Wealthy Lords of Burgundy, who had acquired their lands and posessions by the sword, often sought to appease their consciences by gifts to the religious orders. In 587, Gontran, King of Burgundy, donated his vast territory, including his vineyards, to the Abbey of Saint Benigne in Dijon. At the beginning of the 7C, Amalgaire, Duke of Lower Burgundy, founded the Abbey of Bèze, and granted it all his vineyards in Chenôve, Marsannay, Gevrey and Vosne. The Clos de Bèze  in Gevrey Chambertin was one of the lands donated, and is the oldest known and recorded land transfer in the region. The size and shape of the vineyard now is exactly the same as it was then in 636AD.  The payback for this aristocratic largesse, was absolution, and the grant of a safe passage to the after life in accordance with newly found Christian beliefs.

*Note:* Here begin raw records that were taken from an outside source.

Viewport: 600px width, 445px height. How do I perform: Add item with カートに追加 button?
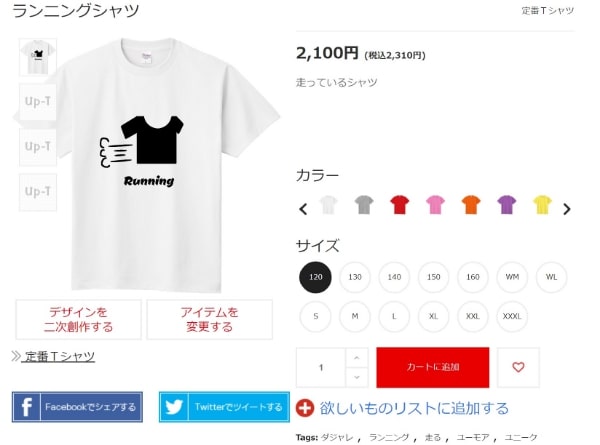(433, 367)
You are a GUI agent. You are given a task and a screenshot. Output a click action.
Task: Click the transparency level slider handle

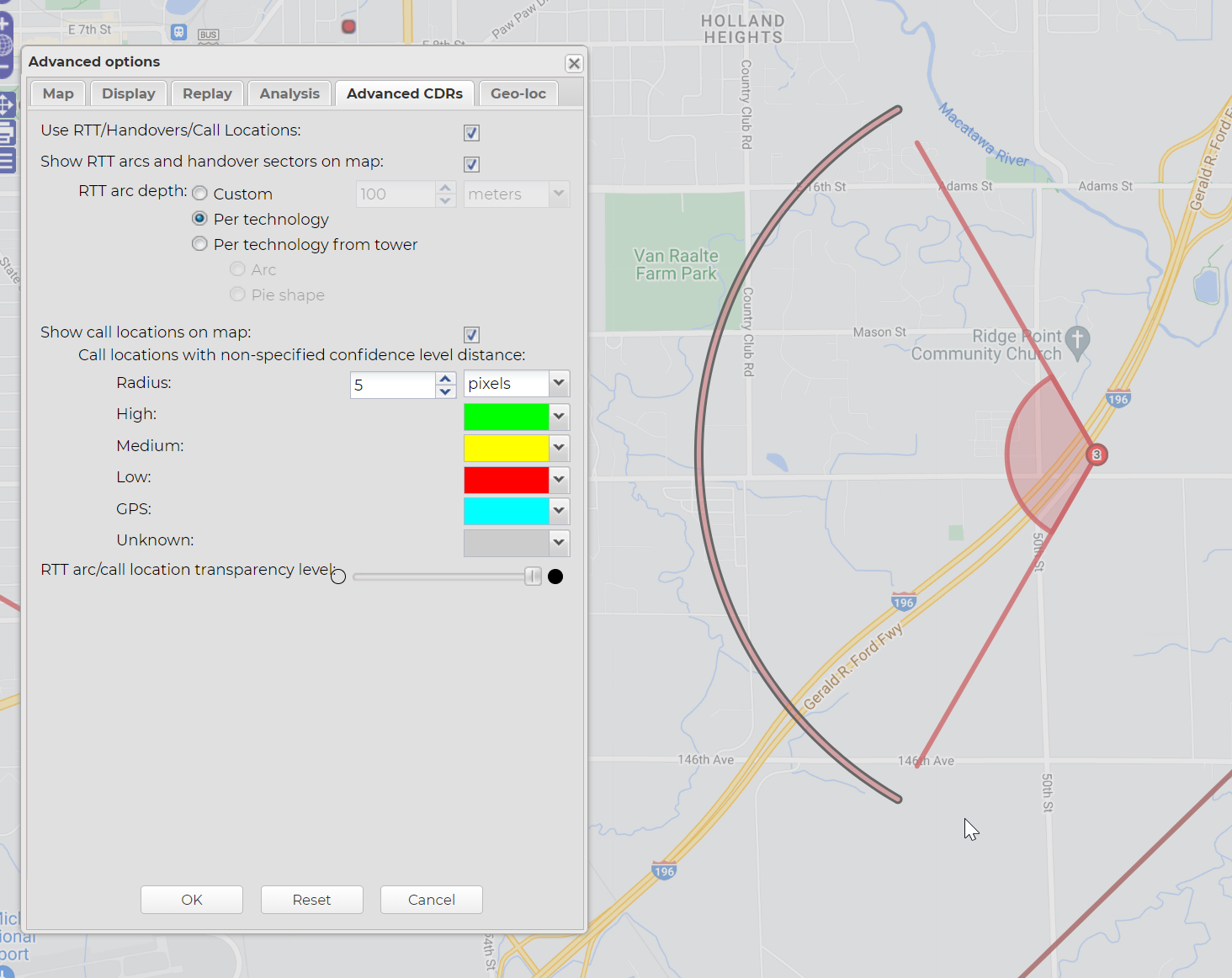(533, 577)
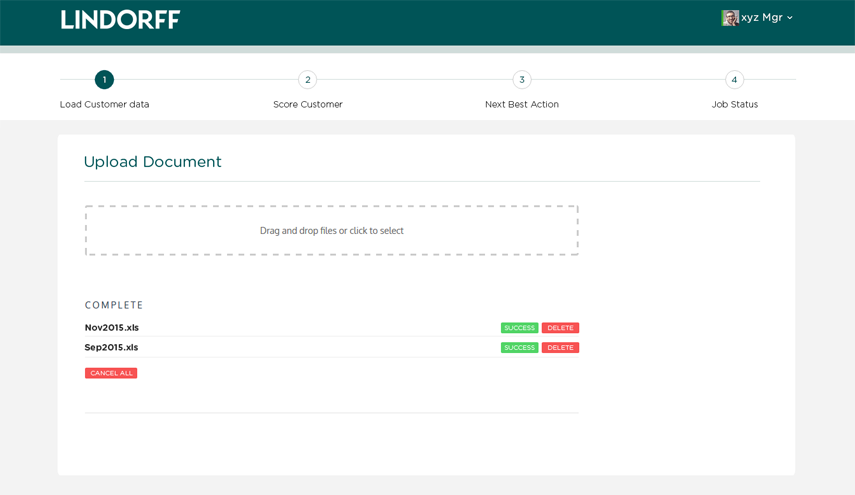This screenshot has width=855, height=495.
Task: Click the 'click to select' files text
Action: coord(377,231)
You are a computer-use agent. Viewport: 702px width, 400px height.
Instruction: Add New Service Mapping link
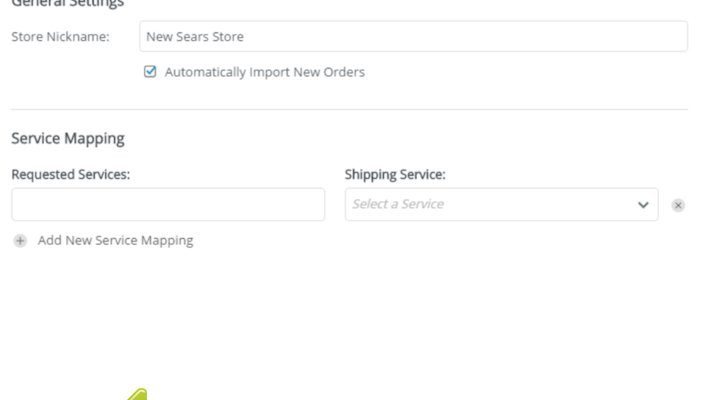(x=116, y=241)
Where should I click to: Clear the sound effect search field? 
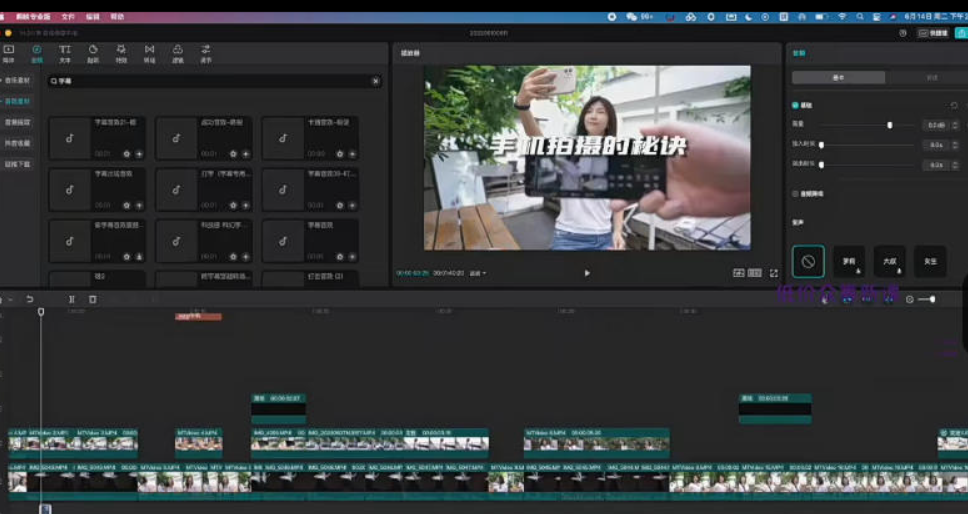pos(376,81)
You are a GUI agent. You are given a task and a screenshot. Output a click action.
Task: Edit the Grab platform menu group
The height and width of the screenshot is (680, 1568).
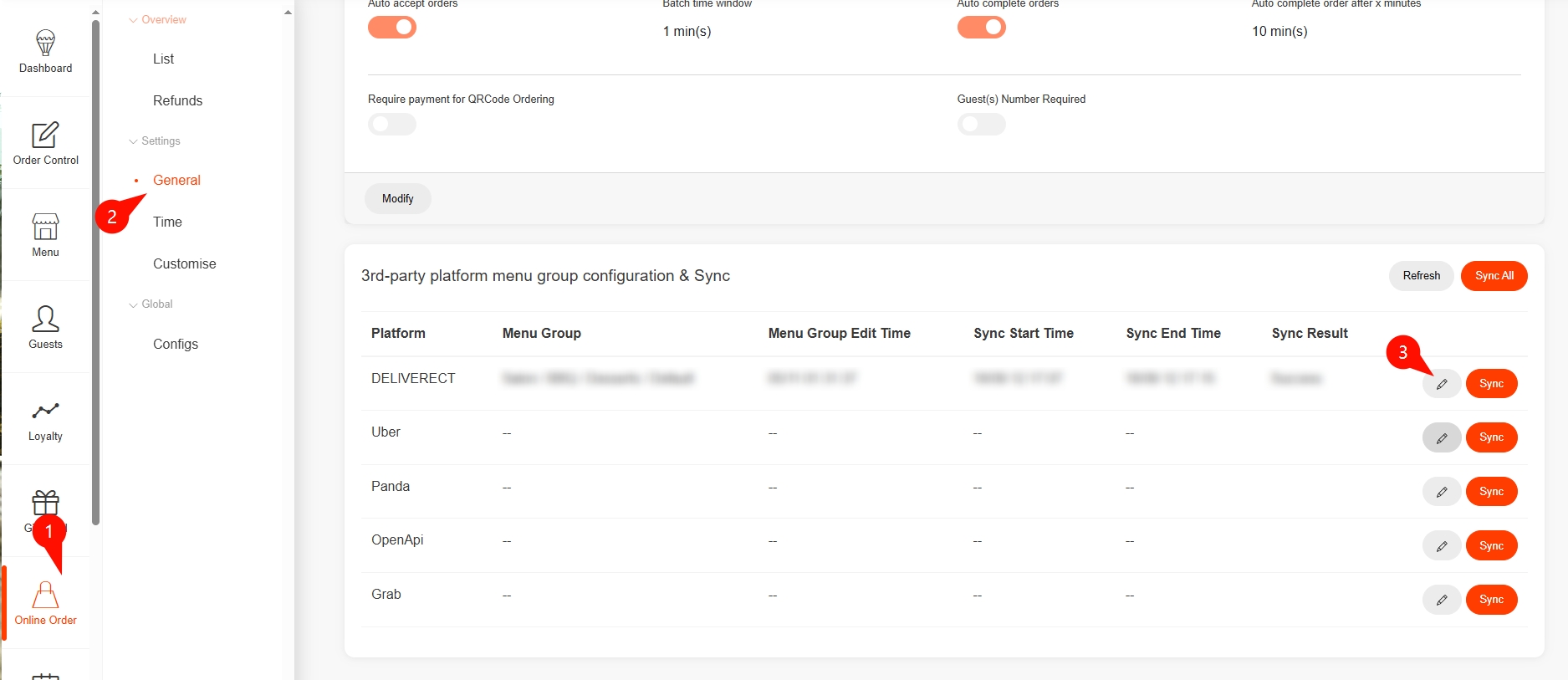pos(1441,600)
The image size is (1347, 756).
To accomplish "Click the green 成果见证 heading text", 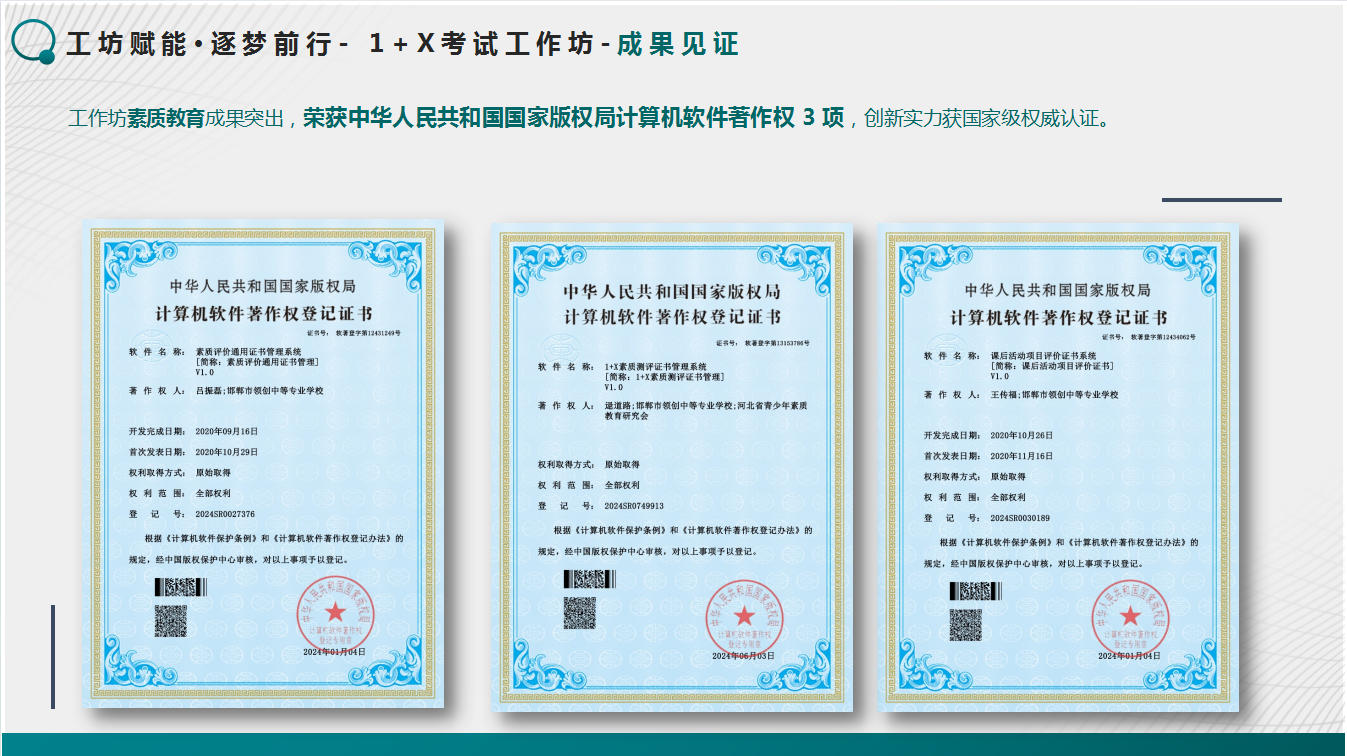I will (677, 45).
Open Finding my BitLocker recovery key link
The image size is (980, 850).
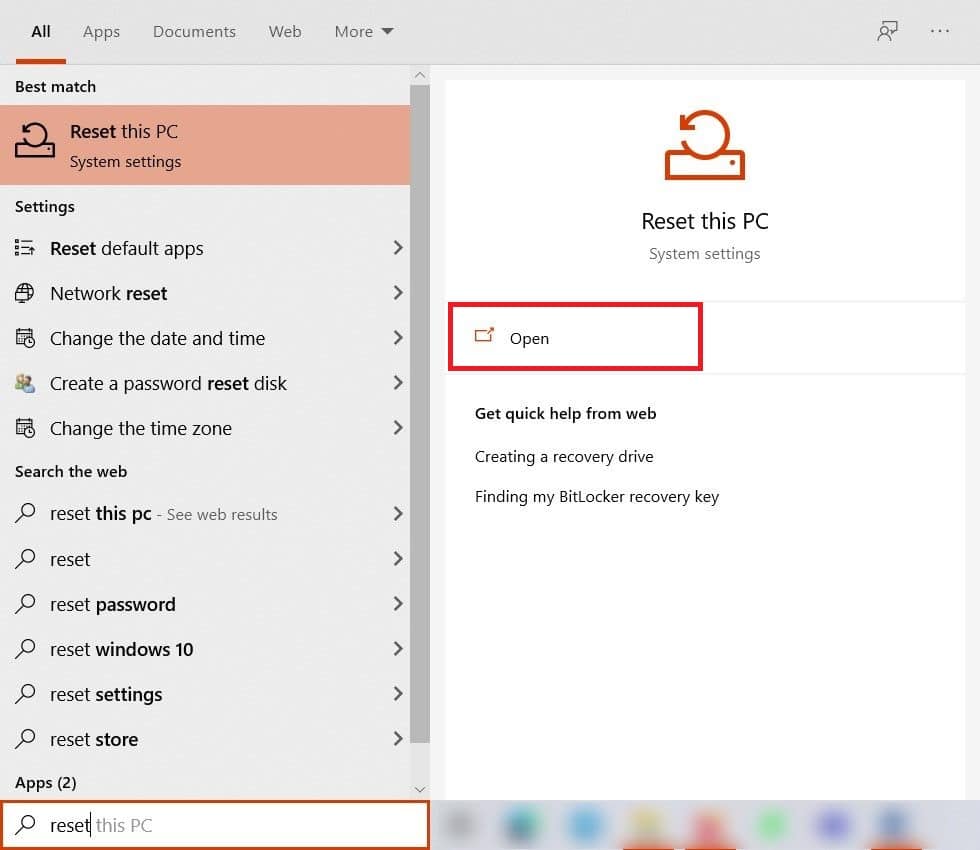point(596,496)
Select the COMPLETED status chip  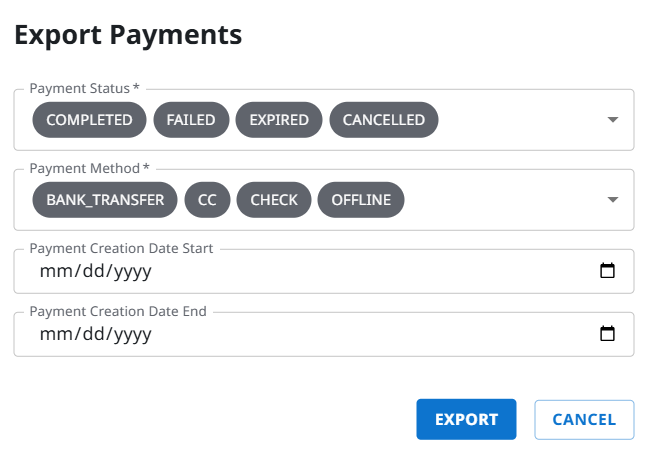click(89, 120)
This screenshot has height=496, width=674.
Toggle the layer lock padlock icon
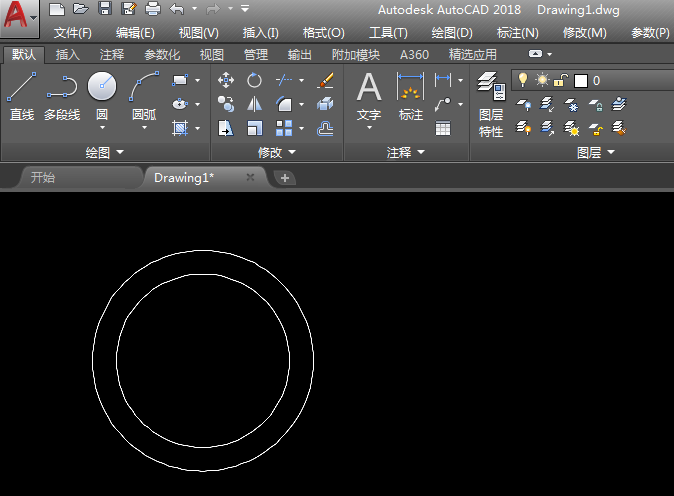(561, 80)
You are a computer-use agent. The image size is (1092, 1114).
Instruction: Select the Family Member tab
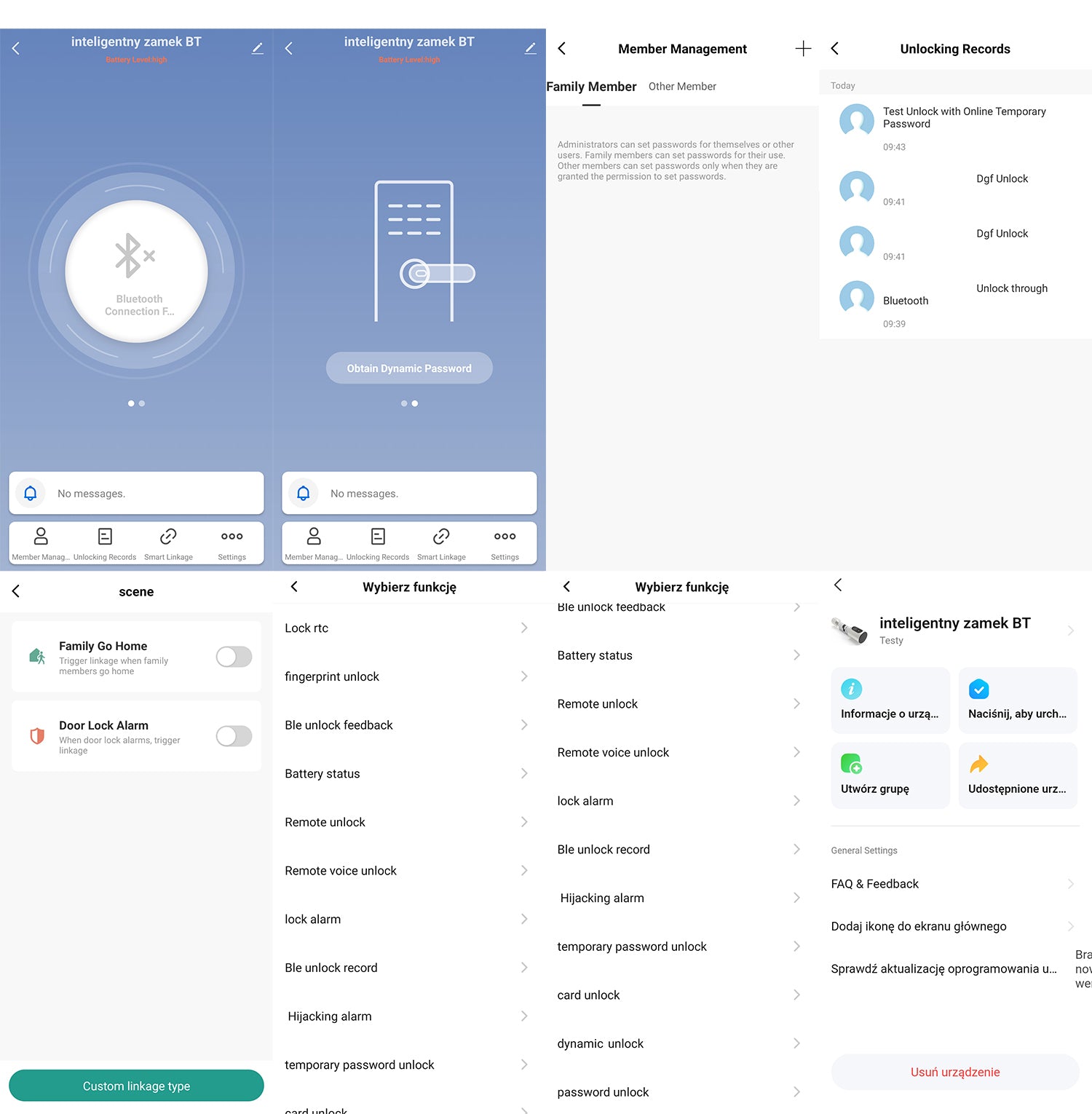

The monks turned out to be assiduous and skilled vigneron. They are responsible for the classification system of vineyards that still exists in Burgundy today.  The Benedictines were the first to define the choice of parcels for planting grapes, and it was the beginning of a heirarchical classification system which has led to the notion of “climats”, which now forms the foundation of the Côte d’Or’s application for Unesco World Heritage status- a remarkable historical heritage.

Both the Abbey of Cluny, founded in 909,  and the Abbey of Citeaux, founded in 1098, played an important part in developing wine making techniques. The two orders had a virtual monopoly on the vineyards in Burgundy until the fifteenth century when there was a decline in the number of monks and the financial standing of the monasteries. During the Enlightenment, several works on Burgundy wine were published describing the winemaking, planting, harvesting or growing methods, and just what it is that gives each “cru” its specific character, flavor and quality. The Revolution was the final chapter of the supremacy of the religious orders in the business of wine making, but their legacy is present in every Domaine producing wine in Burgundy today.


Philips, Rod. A Short History of Wine, Whitecap Books, Ltd., 2015.

Scherb, Madeline. A Taste of Heaven: A Guide to Food and Drink Made by Monks and Nuns, Tarcher, 2009.

Seward, Desmond. Monks and Wine, Mitchell Beazley, 1979.